Longitudinal corneal apex movements were measured with high-speed videokeratoscopy whose resolution in measuring apex distance was assessed in our earlier work at around 10 μm.24 The measurements of apex movement were then used to derive the corneal apex velocity which, in turn, can be affected by many factors such as pulsatile blood flow, IOP, corneal thickness, corneal rigidity, and refraction36 (axial length of the eye). However, it is difficult to assess accurately many of these factors and in particular in the context of noninvasive dynamic measurement methodology. Using then a theoretical approach, we note that the corneal apex velocity should be related to changes in the ocular volume that in turn should be a function of changes in the IOP and the ocular pulse. As there exists some correlation between the ocular blood pressure and the cardiac function,16, 17 it was of interest to see the extent of correlation between the ECG signal and the corneal apex movements.

Our methodology can be viewed as a useful extension to methods of Astakhov et al14 and Evans et al.2 We used a new noninvasive tool (high-speed videokeratoscopy) and frequency analysis to establish the relationship between frequency content of the electrocardiographic signal and that of corneal apex movements. The results proved beyond doubt that the minute longitudinal movements of the corneal apex that we have earlier observed during high-speed videokeratoscopic measurements are closely related to the cardiopulmonary system. Moreover, the results have shown that by measuring longitudinal corneal apex movements we can not only derive the pulse signal but also infer about other characteristics of the cardiopulmonary system, providing more information on the haemodynamic status of the eye. We are not aware of any work solely dedicated to the comparison of the ECG spectra and those of the arterial pressure pulse. However, techniques for simultaneous acquisition of these signals have been reported.37

On the other hand, although in this study we have assumed that the major frequency components of the measured signals correspond to the pulse and respiration, it is hard to justify the assumption that all changes in the apex velocity were due to changes in pulsatile blood flow. As the correlation that we found was between the apex movement and an electrical signal, it could also be hypothesised that some components of the eye movements are controlled (not necessarily directly) by the electrocardiographic signal and that this link could play a role in the eye's visual processing.

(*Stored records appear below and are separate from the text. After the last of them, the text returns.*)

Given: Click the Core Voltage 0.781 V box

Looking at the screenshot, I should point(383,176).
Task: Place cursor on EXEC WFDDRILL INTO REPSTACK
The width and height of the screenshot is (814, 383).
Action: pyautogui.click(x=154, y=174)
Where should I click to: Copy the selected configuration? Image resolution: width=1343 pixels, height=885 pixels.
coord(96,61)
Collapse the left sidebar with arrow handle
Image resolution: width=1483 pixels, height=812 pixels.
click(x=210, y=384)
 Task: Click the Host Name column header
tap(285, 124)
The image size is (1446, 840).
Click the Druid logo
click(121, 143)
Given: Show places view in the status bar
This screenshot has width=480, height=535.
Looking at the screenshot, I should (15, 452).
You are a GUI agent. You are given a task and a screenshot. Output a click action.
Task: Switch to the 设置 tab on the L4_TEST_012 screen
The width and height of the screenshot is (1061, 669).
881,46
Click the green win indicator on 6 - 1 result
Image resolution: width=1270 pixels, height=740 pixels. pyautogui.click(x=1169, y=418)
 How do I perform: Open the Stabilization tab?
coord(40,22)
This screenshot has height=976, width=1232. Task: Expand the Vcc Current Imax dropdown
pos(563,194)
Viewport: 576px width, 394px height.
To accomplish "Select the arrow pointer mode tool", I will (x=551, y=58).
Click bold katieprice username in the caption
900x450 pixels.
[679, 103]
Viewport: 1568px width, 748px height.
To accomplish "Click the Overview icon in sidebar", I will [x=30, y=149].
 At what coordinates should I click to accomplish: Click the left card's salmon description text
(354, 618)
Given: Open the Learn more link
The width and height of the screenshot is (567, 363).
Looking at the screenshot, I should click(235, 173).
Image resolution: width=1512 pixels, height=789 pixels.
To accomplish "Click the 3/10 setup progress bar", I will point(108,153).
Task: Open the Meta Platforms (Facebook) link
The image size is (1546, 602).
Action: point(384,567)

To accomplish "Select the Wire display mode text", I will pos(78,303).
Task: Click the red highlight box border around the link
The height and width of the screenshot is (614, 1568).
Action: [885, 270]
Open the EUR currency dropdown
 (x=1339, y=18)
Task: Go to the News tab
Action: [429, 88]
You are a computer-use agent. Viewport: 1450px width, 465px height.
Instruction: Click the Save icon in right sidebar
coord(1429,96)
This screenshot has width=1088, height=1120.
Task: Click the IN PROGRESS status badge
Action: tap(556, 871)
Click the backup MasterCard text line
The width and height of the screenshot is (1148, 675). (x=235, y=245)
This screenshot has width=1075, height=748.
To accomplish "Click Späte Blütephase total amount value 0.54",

Nevertheless, we were astonished by the similarities of the spectral representations of the acquired electrocardiograms and corneal apex velocities in all three subjects selected for this study. For each of them, we have seen different propagation of the inferred pulse harmonics to the corneal apex velocities. The harmonics in the arterial pulse are related to vascular impedance, which depends on arterial viscoelasticity and properties of the blood.2, 38 This suggests that measuring the longitudinal corneal apex velocities and calculating their spectra can be also used in assessing some dynamics in the vascular status of the eye.

Finally, it could be envisaged that utilising high-speed videokeratoscopy to measure corneal apex dynamics, one would gain the ability to asses some of the eye diseases that may have vascular aetiologies,39 in a similar way to that of Evans et al,2 who used pneumatonometric continuous recording of the IOP and spectral analysis for identifying patients with glaucoma.